== EXERCISE OBJECTIVE ==
Your copy should begin at the line containing "Viewport: 1192px width, 745px height." and end at the last line of the records below, matching each line exactly and leaving out pictures.

(Entries taken from a collection)

○ ○ ○

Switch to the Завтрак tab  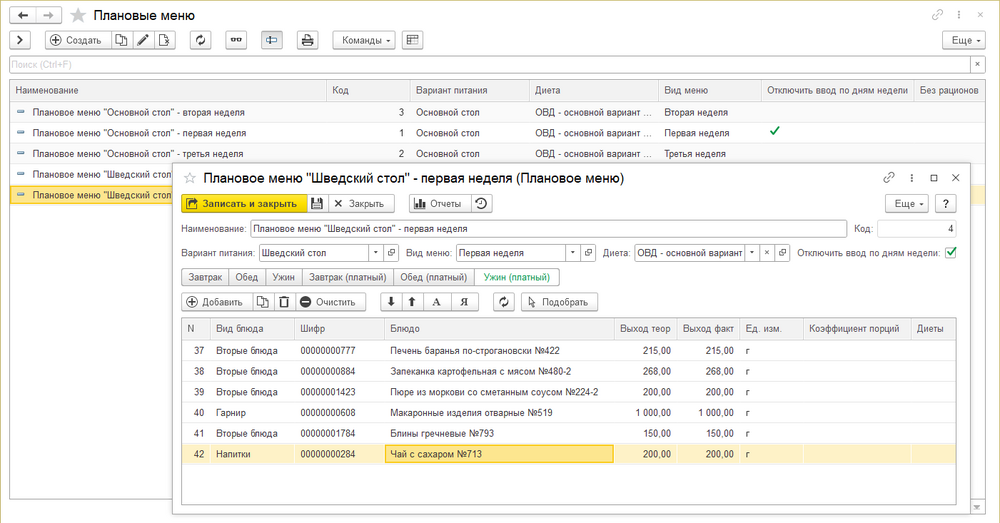click(x=205, y=277)
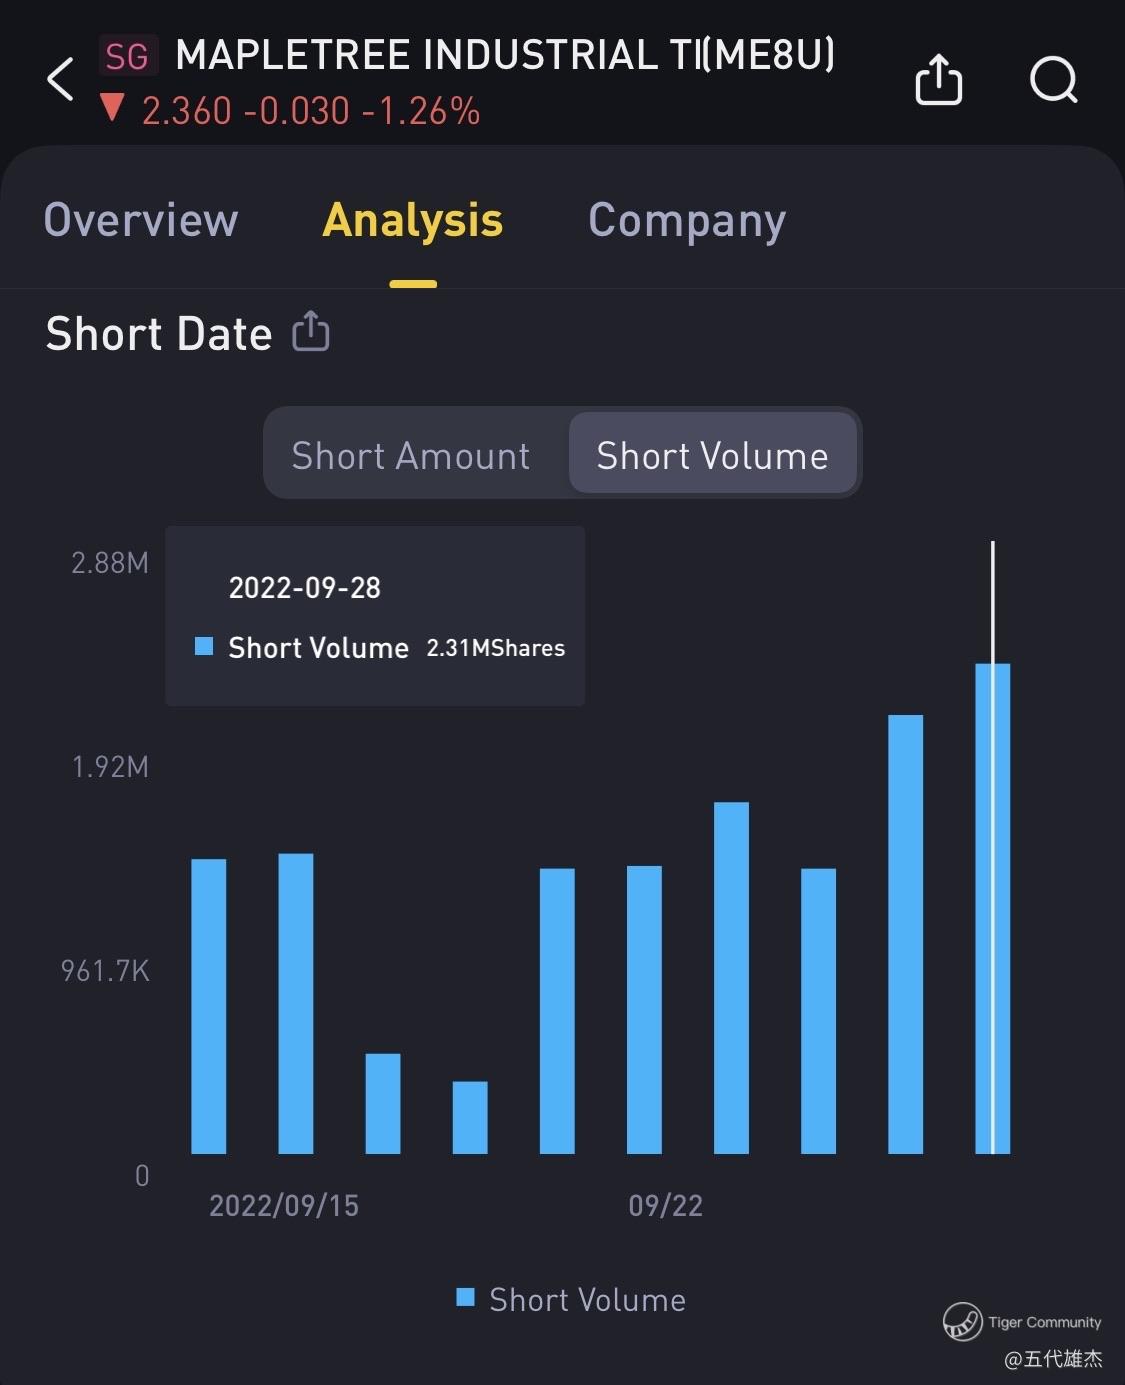The height and width of the screenshot is (1385, 1125).
Task: Tap the shortest bar in chart
Action: [x=470, y=1117]
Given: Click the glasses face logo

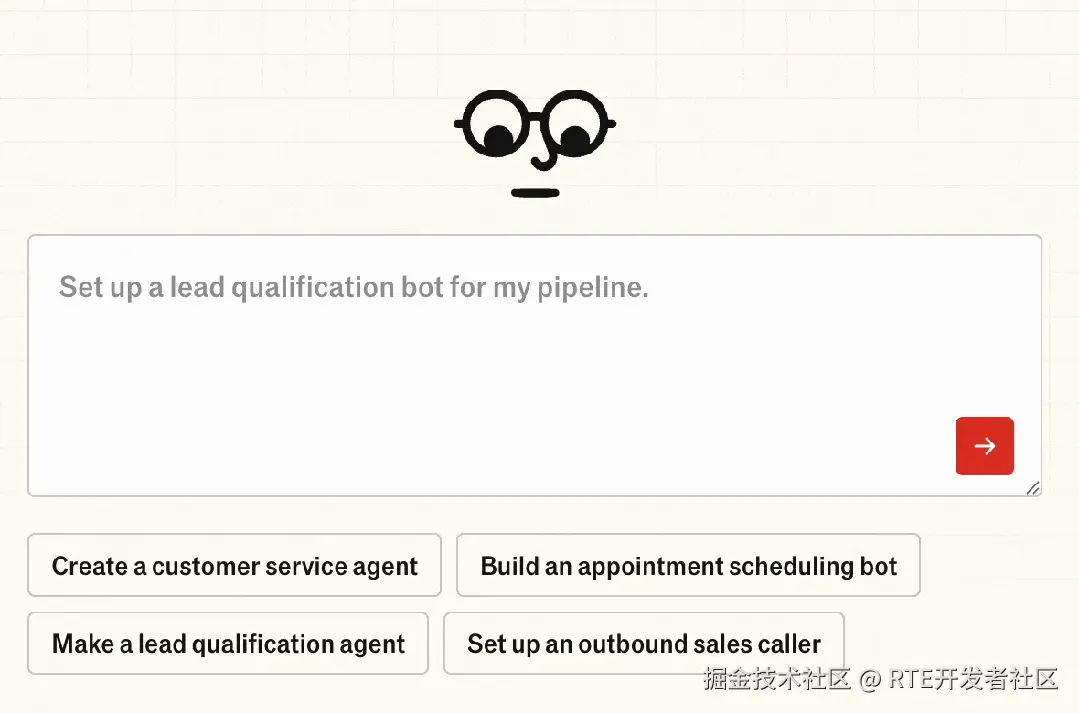Looking at the screenshot, I should pyautogui.click(x=535, y=140).
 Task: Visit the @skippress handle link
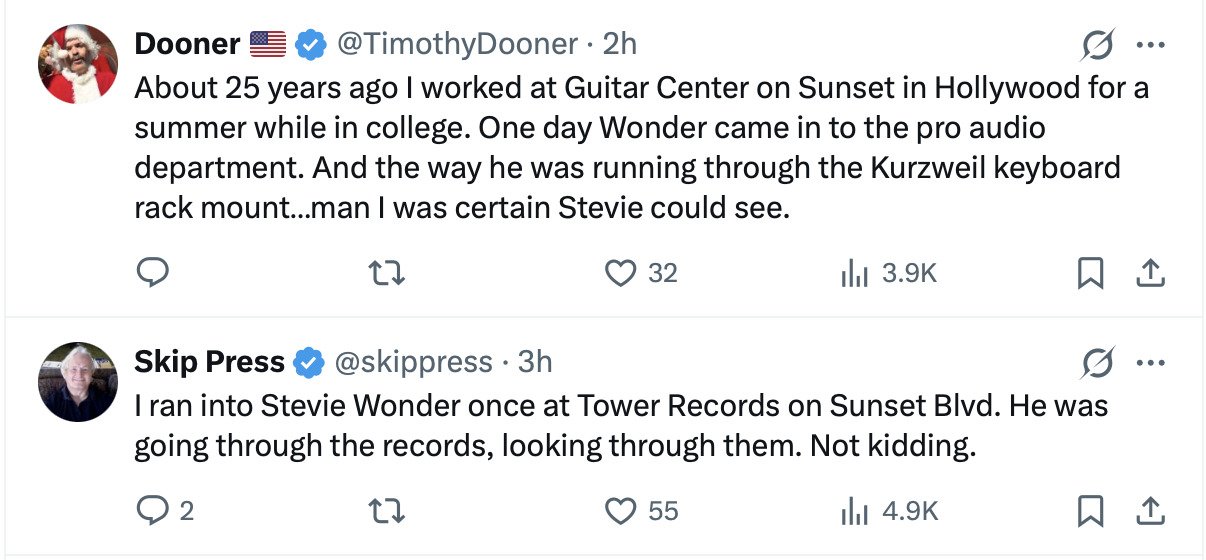[x=414, y=361]
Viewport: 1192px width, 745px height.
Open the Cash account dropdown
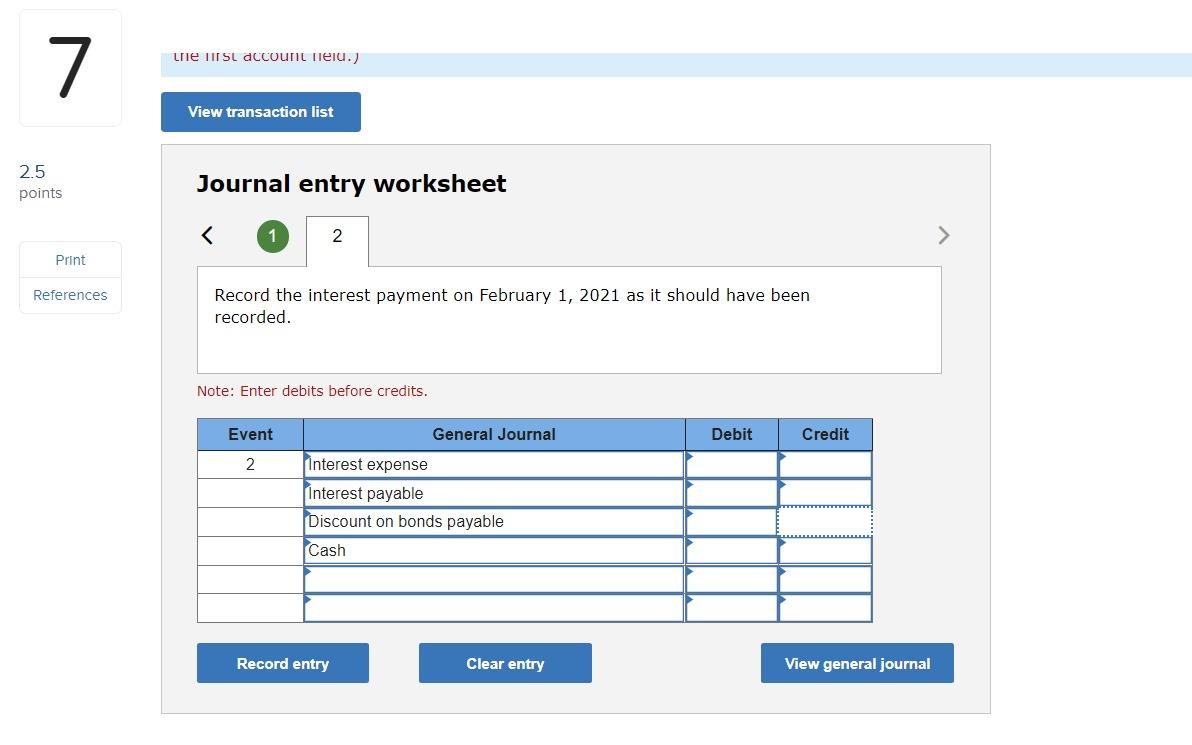[x=493, y=550]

○ ○ ○

== OUTPUT FOR THIS EXERCISE ==
Viewport: 1192px width, 745px height.
Open the Cash account dropdown
[x=493, y=550]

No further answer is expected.